Copy the lines of the records word for word, starting at the line that contains "Given: Open the Configuration menu" and ending at the line that contains "will [x=165, y=225].".

Entries on finding words and elements:
□ □ □ □ □

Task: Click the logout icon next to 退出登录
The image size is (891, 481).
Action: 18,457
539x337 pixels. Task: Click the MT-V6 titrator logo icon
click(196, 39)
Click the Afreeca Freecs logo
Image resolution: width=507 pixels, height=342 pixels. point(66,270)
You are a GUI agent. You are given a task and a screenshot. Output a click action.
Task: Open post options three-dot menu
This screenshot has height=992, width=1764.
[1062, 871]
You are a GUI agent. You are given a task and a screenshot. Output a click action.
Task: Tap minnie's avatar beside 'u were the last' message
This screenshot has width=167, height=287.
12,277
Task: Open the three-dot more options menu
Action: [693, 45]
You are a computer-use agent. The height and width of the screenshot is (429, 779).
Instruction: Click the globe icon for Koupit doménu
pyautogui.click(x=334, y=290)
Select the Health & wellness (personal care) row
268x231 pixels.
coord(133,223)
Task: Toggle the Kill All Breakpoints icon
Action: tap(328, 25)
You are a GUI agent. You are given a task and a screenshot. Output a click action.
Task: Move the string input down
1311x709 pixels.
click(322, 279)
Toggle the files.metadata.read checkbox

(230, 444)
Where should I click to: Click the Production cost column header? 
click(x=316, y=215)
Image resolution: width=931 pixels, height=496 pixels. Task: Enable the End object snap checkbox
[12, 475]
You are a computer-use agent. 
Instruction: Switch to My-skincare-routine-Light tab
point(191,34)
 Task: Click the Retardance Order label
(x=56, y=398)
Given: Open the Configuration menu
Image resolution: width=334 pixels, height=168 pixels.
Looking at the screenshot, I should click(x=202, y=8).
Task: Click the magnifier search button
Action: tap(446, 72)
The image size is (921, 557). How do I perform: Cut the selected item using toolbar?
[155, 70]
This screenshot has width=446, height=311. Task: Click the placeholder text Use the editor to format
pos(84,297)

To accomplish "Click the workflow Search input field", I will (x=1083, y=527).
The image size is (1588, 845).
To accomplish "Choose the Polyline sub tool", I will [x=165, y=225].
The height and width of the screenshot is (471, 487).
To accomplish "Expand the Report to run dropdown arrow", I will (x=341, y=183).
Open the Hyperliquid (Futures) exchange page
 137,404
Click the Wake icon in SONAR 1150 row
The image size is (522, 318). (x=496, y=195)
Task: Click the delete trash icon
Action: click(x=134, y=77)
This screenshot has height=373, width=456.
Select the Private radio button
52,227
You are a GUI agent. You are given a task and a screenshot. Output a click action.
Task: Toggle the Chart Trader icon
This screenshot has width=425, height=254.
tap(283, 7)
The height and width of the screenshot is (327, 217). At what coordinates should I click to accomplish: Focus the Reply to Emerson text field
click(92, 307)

□ □ □ □ □

#### [Task output]
Given: Open the Configuration menu
Image resolution: width=334 pixels, height=168 pixels.
Looking at the screenshot, I should click(x=202, y=8).
Task: Click the magnifier search button
Action: tap(446, 72)
The image size is (921, 557). How do I perform: Cut the selected item using toolbar?
[155, 70]
This screenshot has width=446, height=311. Task: Click the placeholder text Use the editor to format
pos(84,297)

To accomplish "Click the workflow Search input field", I will (x=1083, y=527).
The image size is (1588, 845).
To accomplish "Choose the Polyline sub tool", I will [x=165, y=225].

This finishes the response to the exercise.